Question

Mathematical expression for ${{\text{t}}_{{\text{1/4}}}}$i.e., when ${{\text{(1/4)}}^{{\text{th}}}}$ reaction is over following first order kinetics can be given by:
A. ${{\text{t}}_{{\text{1/4}}}} = \,\dfrac{{2.303}}{k}\log 4$
B. ${{\text{t}}_{{\text{1/4}}}} = \,\dfrac{{2.303}}{k}\log \dfrac{1}{4}$
C. ${{\text{t}}_{{\text{1/4}}}} = \,\dfrac{{2.303}}{k}\log 2$
D. ${{\text{t}}_{{\text{1/4}}}} = \,\dfrac{{2.303}}{k}\log \dfrac{4}{3}$

Answer 1

The first-order reaction is the reaction in which the rate of reaction is directly proportional to the concentration of the reactant. At one/ fourth life time means at ${{\text{t}}_{{\text{1/4}}}}$time $1/4$ of the initial concentration of the reactant is consumed.
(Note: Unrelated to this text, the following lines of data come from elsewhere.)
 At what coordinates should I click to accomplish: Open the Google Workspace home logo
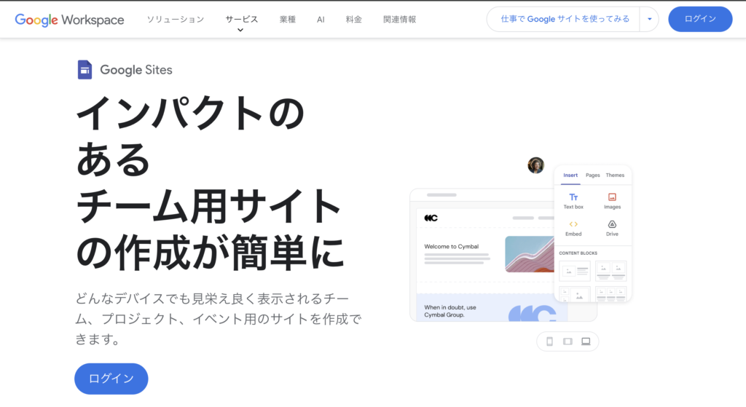click(69, 20)
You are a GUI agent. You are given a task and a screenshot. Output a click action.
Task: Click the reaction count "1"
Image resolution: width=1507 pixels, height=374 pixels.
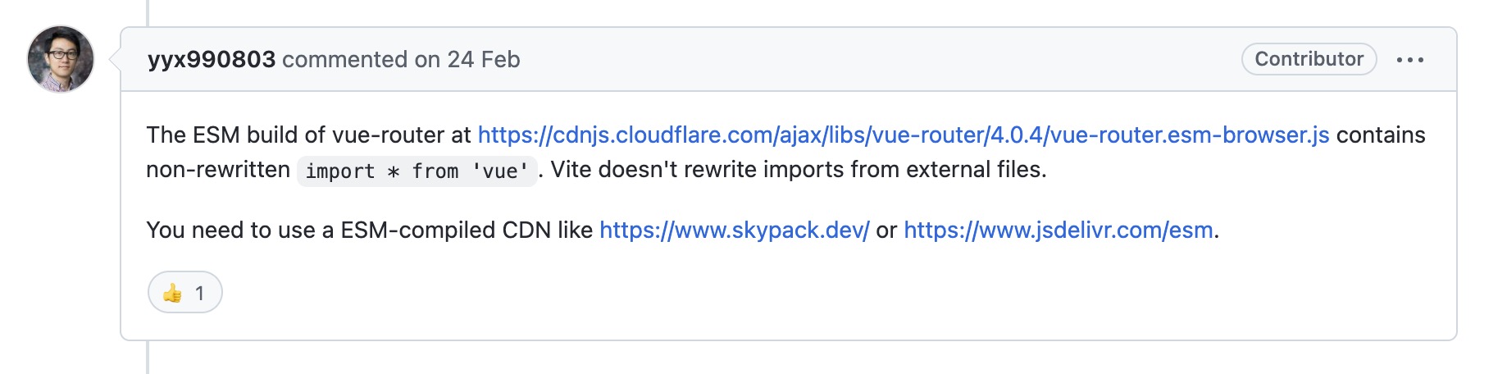[199, 293]
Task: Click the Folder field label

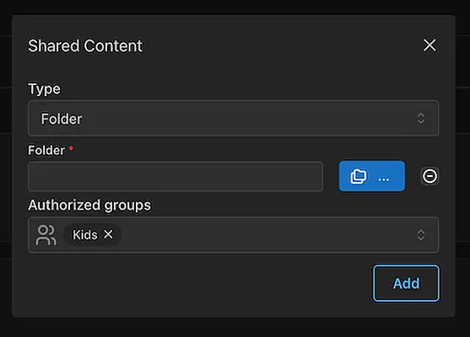Action: coord(46,150)
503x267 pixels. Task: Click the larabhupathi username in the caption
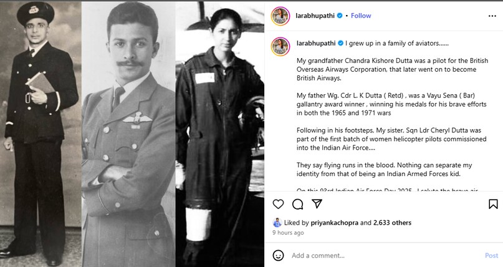click(x=316, y=44)
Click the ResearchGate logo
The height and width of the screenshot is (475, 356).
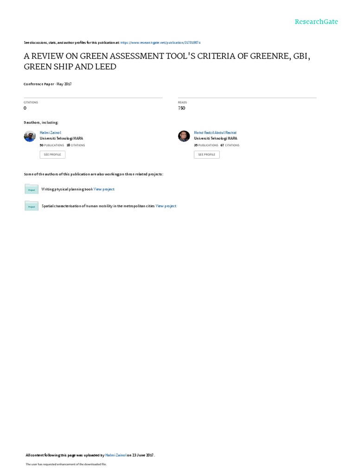[x=316, y=21]
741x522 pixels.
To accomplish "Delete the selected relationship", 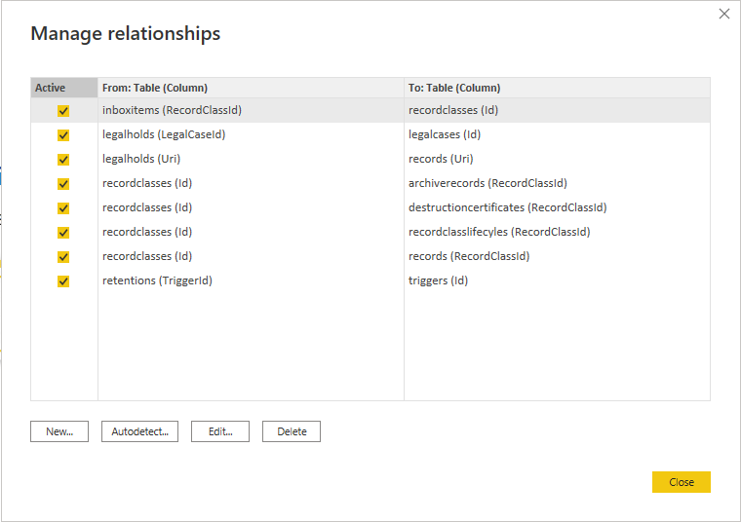I will point(292,431).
Formula used: $k\,\, = \,\dfrac{{2.303}}{t}\log \dfrac{{{A_ \circ }}}{{{A_x}}}$

Complete answer:
As we known the first-order rate constant formula is,
${\text{k}}\,\,{\text{ = }}\,\dfrac{{\text{1}}}{{\text{t}}}{\text{ln}}\dfrac{{{{\text{A}}_{\text{o}}}}}{{{{\text{A}}_{\text{x}}}}}$
We can multiply the expression from $2.303$ to convert ln into log.
${\text{k}}\,\,{\text{ = }}\,\dfrac{{{\text{2}}{\text{.303}}}}{{\text{t}}}{\text{log}}\dfrac{{{{\text{A}}_{\text{o}}}}}{{{{\text{A}}_{\text{x}}}}}$
where,
$k$ is the first-order rate constant. Unit of first order rate constant is ${\text{tim}}{{\text{e}}^{ - 1}}$.
$t$ is the time.
${{\text{A}}_{\text{o}}}$ is the initial concentration of the reactant.
${{\text{A}}_{\text{x}}}$ is the concentration of the reactant left at time $t$.
The initial concentration of the reactant is not given, so we can assume that the initial concentration of the reactant is $1$.
At time ${{\text{t}}_{{\text{1/4}}}}$the concentration of the reactant consumed is $1/4$.
So, the left concentration of reactant will be Initial-consumed
So,
${{\text{A}}_{\text{x}}} = \,1 - \dfrac{1}{4}$
${{\text{A}}_{\text{x}}}\,{\text{ = }}\,\dfrac{{\text{3}}}{{\text{4}}}$ $\,$
We can use the first-order rate constant formula to determine the rate constant as follows:
On substituting $3/4$ for ${{\text{A}}_{\text{x}}}$and $1$ for ${{\text{A}}_{\text{o}}}$.
$\Rightarrow k\,\, = \,\dfrac{{2.303}}{{{t_{1/4}}}}\log \dfrac{1}{{3/4}}$
$\Rightarrow k\,\, = \,\dfrac{{2.303}}{{{t_{1/4}}}}\log \dfrac{4}{3}$
Rearrange the above expression for ${{\text{t}}_{{\text{1/4}}}}$ as follows:
$\Rightarrow{{\text{t}}_{{\text{1/4}}}}\,\,{\text{ = }}\,\dfrac{{{\text{2}}{\text{.303}}}}{{\text{k}}}{\text{log}}\dfrac{{\text{4}}}{{\text{3}}}$
So, the above formula represents the $1/4$ life of a reaction.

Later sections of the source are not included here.